[Dataset excerpts]
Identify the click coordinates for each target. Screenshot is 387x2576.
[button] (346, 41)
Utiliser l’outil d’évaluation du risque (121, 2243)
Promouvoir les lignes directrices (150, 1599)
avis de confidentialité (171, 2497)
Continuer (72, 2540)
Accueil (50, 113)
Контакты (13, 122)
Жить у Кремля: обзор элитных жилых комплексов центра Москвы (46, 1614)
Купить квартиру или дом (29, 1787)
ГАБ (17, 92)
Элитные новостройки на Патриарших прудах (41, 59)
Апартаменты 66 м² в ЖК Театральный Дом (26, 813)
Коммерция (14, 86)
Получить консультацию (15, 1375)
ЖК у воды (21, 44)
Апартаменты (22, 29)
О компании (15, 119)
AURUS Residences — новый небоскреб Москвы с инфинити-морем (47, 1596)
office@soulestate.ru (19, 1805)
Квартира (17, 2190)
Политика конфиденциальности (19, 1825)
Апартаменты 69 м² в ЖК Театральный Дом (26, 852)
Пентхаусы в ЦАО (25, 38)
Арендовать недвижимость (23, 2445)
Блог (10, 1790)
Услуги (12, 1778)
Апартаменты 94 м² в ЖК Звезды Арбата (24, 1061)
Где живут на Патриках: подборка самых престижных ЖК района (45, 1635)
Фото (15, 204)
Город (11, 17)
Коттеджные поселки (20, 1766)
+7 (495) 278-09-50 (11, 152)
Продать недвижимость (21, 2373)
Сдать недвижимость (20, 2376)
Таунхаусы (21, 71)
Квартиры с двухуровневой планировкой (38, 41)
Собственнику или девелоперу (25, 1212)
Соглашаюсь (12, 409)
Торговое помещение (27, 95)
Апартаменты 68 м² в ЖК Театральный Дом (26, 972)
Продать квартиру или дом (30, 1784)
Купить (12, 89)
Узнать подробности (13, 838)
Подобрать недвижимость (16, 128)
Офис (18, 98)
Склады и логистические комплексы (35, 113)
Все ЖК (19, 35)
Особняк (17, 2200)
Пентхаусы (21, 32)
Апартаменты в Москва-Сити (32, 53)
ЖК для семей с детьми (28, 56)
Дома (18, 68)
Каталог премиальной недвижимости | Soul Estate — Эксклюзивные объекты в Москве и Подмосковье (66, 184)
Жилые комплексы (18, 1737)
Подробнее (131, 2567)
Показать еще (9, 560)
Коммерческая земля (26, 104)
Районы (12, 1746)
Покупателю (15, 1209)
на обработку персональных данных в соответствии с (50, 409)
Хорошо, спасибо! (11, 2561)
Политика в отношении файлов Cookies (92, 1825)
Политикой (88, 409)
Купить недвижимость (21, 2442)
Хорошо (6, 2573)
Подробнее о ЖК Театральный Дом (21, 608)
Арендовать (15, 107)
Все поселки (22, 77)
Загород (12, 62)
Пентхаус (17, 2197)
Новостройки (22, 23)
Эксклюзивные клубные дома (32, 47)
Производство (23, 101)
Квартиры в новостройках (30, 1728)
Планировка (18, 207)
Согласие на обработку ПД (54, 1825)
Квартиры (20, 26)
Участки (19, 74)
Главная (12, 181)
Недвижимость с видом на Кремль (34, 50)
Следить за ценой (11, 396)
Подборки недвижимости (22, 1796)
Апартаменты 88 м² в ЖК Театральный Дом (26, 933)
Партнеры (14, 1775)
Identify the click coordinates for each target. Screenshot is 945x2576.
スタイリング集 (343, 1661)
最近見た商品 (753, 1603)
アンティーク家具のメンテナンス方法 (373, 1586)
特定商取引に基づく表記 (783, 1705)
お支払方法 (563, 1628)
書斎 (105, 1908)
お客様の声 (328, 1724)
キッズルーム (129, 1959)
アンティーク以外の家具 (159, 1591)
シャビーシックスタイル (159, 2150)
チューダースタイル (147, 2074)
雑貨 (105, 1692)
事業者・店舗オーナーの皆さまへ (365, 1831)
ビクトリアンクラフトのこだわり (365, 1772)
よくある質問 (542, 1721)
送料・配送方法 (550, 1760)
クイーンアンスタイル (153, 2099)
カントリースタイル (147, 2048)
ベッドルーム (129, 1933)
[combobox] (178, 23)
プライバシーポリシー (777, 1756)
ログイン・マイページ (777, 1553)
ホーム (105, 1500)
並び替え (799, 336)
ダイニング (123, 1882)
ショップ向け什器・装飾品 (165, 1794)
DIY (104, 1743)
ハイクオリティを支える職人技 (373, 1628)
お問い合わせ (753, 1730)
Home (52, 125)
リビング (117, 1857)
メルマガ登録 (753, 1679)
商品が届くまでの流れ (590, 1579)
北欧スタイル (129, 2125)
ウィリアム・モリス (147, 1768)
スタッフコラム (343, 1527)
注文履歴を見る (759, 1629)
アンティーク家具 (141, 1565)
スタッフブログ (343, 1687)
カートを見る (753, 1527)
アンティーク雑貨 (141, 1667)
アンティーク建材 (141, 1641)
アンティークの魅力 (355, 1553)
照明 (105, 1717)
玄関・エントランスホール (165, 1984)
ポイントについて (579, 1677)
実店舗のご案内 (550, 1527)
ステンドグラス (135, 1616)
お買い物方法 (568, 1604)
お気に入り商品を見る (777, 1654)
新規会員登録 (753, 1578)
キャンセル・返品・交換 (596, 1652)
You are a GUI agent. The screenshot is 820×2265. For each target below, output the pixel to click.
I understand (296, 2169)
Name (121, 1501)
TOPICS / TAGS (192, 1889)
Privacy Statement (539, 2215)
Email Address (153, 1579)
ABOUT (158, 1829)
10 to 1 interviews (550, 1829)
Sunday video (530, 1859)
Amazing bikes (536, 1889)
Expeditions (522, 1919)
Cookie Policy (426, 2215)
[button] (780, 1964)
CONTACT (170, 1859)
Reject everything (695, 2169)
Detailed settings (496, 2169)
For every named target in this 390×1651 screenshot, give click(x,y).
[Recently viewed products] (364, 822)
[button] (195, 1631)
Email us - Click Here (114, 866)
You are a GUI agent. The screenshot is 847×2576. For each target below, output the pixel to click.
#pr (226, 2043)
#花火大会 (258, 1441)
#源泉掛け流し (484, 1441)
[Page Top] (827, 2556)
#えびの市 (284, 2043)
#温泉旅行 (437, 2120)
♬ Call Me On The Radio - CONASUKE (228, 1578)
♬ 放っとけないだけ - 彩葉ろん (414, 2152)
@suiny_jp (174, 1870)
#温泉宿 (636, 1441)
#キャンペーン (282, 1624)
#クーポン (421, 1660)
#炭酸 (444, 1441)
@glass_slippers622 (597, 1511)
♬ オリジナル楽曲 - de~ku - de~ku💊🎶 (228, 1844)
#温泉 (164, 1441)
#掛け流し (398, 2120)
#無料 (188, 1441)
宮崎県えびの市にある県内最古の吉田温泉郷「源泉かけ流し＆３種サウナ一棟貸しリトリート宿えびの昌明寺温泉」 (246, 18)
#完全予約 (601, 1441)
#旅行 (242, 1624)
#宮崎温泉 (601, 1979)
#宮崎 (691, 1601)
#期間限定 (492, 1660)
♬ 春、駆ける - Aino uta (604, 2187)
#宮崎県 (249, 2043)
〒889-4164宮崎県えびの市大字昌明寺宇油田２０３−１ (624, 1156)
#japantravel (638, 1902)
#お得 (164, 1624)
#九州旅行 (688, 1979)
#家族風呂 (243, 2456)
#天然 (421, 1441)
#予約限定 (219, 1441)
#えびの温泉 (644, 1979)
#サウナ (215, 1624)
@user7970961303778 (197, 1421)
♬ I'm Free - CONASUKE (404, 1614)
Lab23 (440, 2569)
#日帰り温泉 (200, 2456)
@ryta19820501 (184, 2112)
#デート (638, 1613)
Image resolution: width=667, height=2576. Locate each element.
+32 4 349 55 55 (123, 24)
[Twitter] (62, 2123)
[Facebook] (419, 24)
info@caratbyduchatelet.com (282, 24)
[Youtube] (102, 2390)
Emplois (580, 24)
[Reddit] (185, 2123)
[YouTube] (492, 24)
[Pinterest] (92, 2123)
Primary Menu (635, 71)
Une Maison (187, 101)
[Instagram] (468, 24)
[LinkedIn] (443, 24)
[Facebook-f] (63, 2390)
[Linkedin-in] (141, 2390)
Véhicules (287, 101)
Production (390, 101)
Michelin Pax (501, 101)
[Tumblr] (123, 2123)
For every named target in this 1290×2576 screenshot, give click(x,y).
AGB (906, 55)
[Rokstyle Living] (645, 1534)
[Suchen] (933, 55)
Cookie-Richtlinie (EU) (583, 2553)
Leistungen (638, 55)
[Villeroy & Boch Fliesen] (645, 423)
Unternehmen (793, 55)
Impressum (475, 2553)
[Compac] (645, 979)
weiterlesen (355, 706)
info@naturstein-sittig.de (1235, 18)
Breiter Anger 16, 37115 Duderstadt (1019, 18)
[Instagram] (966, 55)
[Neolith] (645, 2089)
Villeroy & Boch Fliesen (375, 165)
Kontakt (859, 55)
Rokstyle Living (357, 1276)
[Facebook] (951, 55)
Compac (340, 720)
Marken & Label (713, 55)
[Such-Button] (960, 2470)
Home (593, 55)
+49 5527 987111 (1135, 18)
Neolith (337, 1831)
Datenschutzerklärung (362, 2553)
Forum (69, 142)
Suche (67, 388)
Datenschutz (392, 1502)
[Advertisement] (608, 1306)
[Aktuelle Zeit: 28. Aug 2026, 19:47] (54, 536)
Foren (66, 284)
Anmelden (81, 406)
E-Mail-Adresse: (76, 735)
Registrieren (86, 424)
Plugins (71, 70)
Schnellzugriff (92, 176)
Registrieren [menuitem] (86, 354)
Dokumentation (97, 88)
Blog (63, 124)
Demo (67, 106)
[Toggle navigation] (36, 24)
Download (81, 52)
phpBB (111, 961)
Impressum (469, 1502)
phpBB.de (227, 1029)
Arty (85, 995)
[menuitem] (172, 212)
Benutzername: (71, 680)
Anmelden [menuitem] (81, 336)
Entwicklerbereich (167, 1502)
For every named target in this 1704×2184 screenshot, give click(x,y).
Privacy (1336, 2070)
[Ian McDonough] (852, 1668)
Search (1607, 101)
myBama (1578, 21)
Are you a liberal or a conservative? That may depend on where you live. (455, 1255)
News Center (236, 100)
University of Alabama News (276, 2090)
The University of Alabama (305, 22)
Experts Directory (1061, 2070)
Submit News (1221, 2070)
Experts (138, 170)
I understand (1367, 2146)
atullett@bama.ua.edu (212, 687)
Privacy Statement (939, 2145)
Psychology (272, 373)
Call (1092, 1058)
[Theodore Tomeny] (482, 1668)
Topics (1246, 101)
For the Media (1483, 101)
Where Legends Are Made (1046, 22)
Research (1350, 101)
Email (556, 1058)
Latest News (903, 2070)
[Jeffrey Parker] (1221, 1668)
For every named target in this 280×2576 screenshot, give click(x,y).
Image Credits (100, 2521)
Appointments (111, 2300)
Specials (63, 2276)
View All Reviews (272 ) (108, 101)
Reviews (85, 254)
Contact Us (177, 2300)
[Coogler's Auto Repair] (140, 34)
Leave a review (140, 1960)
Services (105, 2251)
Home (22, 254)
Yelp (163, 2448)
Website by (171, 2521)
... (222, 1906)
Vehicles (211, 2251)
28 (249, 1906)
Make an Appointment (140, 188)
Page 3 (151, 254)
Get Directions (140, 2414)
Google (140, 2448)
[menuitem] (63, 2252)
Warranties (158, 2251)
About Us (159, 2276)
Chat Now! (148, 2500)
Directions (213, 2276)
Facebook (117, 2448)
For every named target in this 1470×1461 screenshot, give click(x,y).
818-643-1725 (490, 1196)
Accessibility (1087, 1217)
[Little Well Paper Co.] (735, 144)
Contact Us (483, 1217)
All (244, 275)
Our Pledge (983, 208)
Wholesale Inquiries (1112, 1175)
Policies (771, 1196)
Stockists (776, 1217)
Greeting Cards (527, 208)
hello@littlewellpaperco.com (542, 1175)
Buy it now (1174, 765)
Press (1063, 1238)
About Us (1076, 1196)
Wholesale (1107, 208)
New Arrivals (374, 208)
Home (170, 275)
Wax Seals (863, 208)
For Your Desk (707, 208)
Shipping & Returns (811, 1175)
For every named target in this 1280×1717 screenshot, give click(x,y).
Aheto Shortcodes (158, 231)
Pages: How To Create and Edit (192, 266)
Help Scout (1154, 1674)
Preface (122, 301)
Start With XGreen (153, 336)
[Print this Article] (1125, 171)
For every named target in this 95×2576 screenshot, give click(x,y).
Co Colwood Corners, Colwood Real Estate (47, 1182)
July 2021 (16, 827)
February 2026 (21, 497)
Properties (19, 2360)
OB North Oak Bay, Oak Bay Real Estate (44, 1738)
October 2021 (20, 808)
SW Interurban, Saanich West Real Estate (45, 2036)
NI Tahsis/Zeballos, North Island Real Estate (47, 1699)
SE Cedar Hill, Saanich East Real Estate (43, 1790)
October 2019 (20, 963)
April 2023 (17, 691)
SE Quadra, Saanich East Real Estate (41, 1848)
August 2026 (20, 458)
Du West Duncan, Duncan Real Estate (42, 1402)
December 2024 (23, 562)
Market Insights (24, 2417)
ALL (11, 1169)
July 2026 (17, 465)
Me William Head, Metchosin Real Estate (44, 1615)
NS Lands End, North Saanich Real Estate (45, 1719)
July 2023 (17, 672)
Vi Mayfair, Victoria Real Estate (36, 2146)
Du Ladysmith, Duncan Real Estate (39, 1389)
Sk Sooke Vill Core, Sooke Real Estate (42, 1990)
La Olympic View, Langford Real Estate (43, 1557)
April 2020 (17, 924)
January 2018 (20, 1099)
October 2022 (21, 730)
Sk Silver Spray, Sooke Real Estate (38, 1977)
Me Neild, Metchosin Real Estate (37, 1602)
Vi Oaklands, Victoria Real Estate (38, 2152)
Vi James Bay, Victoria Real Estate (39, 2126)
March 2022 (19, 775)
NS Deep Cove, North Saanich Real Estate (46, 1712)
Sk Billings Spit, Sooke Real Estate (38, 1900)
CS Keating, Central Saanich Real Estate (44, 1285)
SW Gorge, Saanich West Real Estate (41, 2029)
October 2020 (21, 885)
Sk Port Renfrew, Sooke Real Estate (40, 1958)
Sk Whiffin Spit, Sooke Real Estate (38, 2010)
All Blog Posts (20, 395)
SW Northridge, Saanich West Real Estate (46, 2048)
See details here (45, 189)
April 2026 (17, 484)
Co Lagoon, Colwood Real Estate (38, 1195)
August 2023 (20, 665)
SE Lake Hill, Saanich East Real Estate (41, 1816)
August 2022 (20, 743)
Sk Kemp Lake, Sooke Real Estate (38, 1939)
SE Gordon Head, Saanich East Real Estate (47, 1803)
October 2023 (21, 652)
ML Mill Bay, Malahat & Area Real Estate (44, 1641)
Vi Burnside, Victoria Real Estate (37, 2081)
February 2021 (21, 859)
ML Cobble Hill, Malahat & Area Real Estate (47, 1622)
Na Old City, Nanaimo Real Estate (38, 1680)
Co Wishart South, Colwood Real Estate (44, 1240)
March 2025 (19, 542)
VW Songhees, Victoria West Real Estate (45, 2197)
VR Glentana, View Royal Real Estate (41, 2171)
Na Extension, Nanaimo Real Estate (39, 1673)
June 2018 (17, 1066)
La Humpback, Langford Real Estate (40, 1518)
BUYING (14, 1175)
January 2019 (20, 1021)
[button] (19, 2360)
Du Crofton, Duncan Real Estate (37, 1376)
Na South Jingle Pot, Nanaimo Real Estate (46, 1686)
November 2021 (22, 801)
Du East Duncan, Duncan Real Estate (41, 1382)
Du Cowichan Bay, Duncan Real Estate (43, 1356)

What you have to do: List all lines above in which the string "Privacy" appears.

Exercise result:
Privacy Statement (539, 2215)
Privacy (1336, 2070)
Privacy Statement (939, 2145)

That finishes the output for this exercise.